Bringing venerable artists such as Jonas Mekas and Alison Knowles to a younger audience has become something of a modus operandi for the Lower East Side gallery James Fuentes. Continuing in this vein, Fuentes recently presented an arresting exhibition of sculpture by Bill Walton (1931–2010), concurrent with a second Walton show at JTT, a new gallery in the same neighborhood.
The artist gained acclaim in Philadelphia, where he lived and worked, but was little known outside of the area. A printmaker by trade, he began making sculptures in 1964. Though he was working during the height of Minimalism and, like artists of that movement, used industrial materials-steel, copper, lead, concrete, etc.-he didn't subscribe to their matter-of-fact approach or large scale.
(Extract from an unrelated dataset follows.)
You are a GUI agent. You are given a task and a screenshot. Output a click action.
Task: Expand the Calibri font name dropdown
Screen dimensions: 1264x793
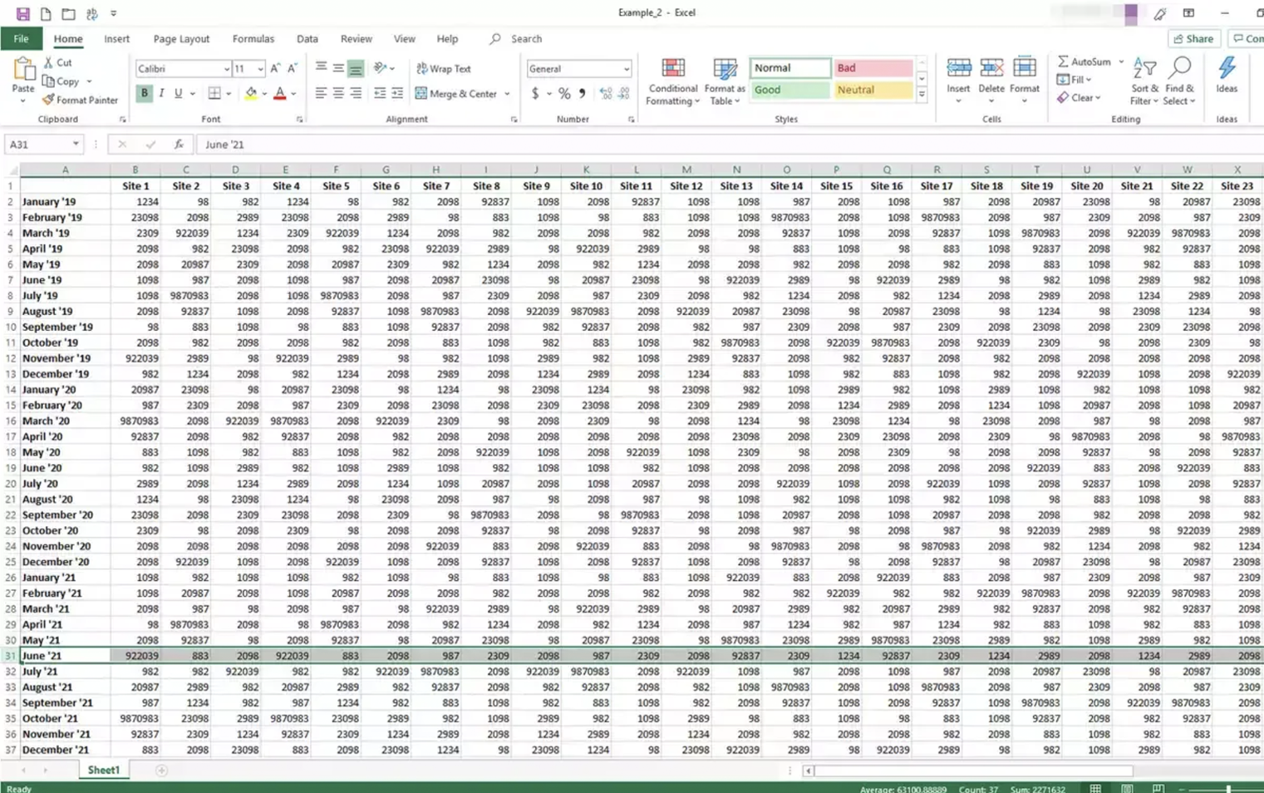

Instead, he coaxed poetry out of intimate combinations of rough-hewn objects.
As seen in these two shows, Walton's sculptures gently meld opposites-determined and elusive, rugged and delicate, static and mercurial. His hand-size wall assemblages and slightly larger floor works often involve paired objects. Walton wanted his sculptures to be in constant evolution, and thus never dated them. The consistency of that evolution was deftly captured by JTT's Jasmine Tsou, who curated both exhibitions and created resonances between them.
The wall-hung Complex Roads, shown at JTT, features a rectangle of thin lead folded once over a silver wire, which peeks out from the side and top. Meanwhile, Complex Roads (wood/lead), at Fuentes, consists of two small sections of tree branches, one dark brown (as if burnt) and the other light, that intertwine at the top. A lead band softly wraps around the bottom of the dark wood and then stiffly extends on the wall in a straight line, at once echoing and contrasting the lyricism of the branches' embrace. The simple grace of these works belies the complexity of the artist's decision-making and craftsmanship. The materials used in Concrete/Tin, at JTT, a tin can and a concrete cast of a can sitting on a chunk of wood against the wall, appeared again at Fuentes in Spring Crate. There, a gray wooden box on the floor held eight cans-four tin, four concrete. The density of the concrete and lightness of the tin come together in an engaging interplay of weight, texture and form.
Unexpected moments gratify, such as Walton's ingenious use of baking powder as a pigment or of a paper towel as a sculptural element. The artist's 20 works in these shows are strikingly of the moment, and Tsou plans to show more of his oeuvre soon. Whatever that may bring, this introduction revealed Walton's ability to achieve profound elegance with the most unlikely materials.
Photo: Bill Walton: Complex Roads, n.d., lead, silver, 6¼ by 4¼ inches; at JTT.